O.T : Quand un dirigeant d’un grand groupe disparait, il peut être remplacé en 48h.  Ce fut le cas avec le groupe français TOTAL. De même, quand Steve Jobs est mort, l’action Apple a perdu moins de 1%. Idem avec le groupe français Michelin. ‘Too Big to fail’, disent les anglo-saxons. Trop grand pour faillir.

A l’inverse, dans une PME ou TPE, quand un dirigeant meurt, c’est immédiatement un risque de liquidation.

Avec ces exemples simples, il est facile de comprendre que plus la taille d’une entreprise est petite, plus la santé du dirigeant est le premier capital immatériel de la PME. C’est pour cela que la santé des entrepreneurs est un sujet capital !

Mais ce qui est surprenant, c’est que nous avons très peu de données sur leur état de santé. La raison vient du fait que les dirigeants disent toujours : « j’ai pas le temps d’être malade ! ». Ils ont tendance à s’oublier au profit de leur entreprise.

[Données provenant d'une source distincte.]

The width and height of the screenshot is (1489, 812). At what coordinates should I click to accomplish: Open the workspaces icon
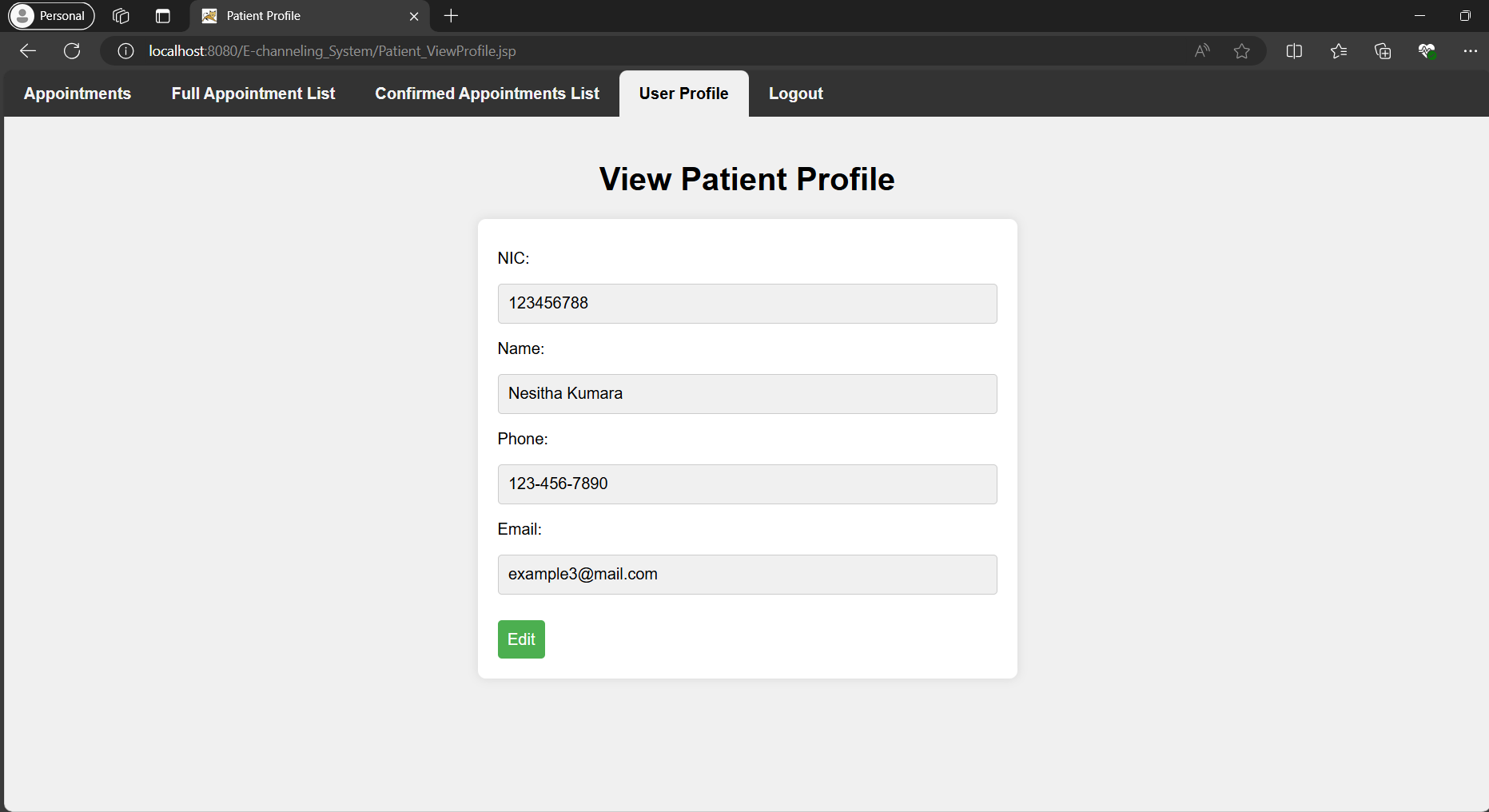121,16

Avez-vous mesuré l’impact de l’évolution de la santé au travail sur la compétitivité d’une entreprise ? Si oui, quelles en sont les conclusions ?

J’ai dirigé la thèse de Florence Guiliani, aujourd’hui professeur à l’Université de Sherbrooke au Québec (Canada). Son travail doctoral qui a eu le prix de la meilleure thèse en entrepreneuriat en 2017 en France établie deux faits majeurs et à mon avis trop méconnue du grand public.

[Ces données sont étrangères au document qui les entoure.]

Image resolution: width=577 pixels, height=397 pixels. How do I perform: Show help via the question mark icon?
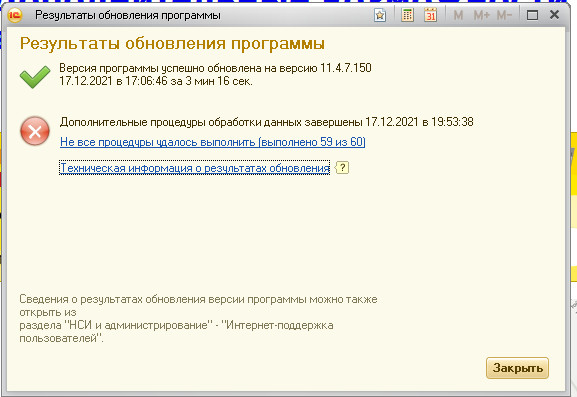(342, 168)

Tout d’abord, les chefs d’entreprise rognent leur temps de sommeil. On a pu montrer avec l’Observatoire Amarok en France que les dirigeants dorment en moyenne 6h20mn par nuit contre 6h50mn pour le français moyen. Les dirigeants font de leur sommeil une variable d’ajustement de leur travail. Et cela engendre une fatigue chronique qui finit par être épuisante.

Le deuxième résultat de sa thèse (accessible sur le site de l’Observatoire Amarok), c’est qu’un dirigeant fatigué finit par être plus agressif, moins anticipatif, moins créatif, trois éléments qui entachent la compétitivité de la PME.

C’est la raison pour laquelle aujourd’hui Amarok travaille sur les stratégies de récupération des entrepreneurs, seule condition pour mettre en place un entrepreneuriat durable.

Le stress rythme la vie des affaires au Maroc. Vos recommandations pour les patrons de PME et TPE pour garder le moral et rester en bonne santé?

Le stress est co-substantiel à la vie des affaires et il est négatif. Une vieille théorie tend à dire qu’il y a aurait un bon stress et un mauvais stress. L’idée d’un « bon stress » est totalement fausse car les innombrables études épidémiologiques montrent que plus le stress est fort et surtout récurrent, plus il finit par user l’organisme et la santé.

En revanche, comme je le dirai à la conférence du 26 mai à l’Université de Cadi Ayyad, il existe deux types de stress : le stress choisi (‘challenge stressor’) et le stress subi (‘hindrance stressor’). Certes les deux types de stress ont certes un impact négatif sur la santé mais le stress choisi de manière amoindrie comparativement au stress subi qui est très délétère. Pourquoi ? Parce que le stress choisi génère de la satisfaction au travail, à l’inverse du stress subi qui détériore la satisfaction au travail et la santé.

Avec l’Observatoire AMAROK, nous avons mis en évidence que le stress des entrepreneurs était davantage choisi que subi. C’est ce qui leur permet de durer.

Qui est Olivier TORRES ?

Cet économiste des PME a créé en 2009 le premier Observatoire sur la santé des dirigeants de PME, TPE et travailleurs indépendants. Après avoir créé la chaire sur la santé des entrepreneurs au sein du LABEX Entreprendre, il a dirigé une dizaine de thèses sur ce sujet jusqu’alors méconnu des spécialistes de management et de santé au travail. Parmi les sujets que ses doctorants ont traités, on relève des sujets aussi variés que le sommeil, la nutrition, la gestion du stress, le rebond entrepreneurial, l’épuisement professionnel (burnout) et le risque suicidaire. A ce jour, il a réalisé plus de 700 conférences en France et à l’étranger (Belgique, Canada, Japon, Pays-Bas, Suisse…).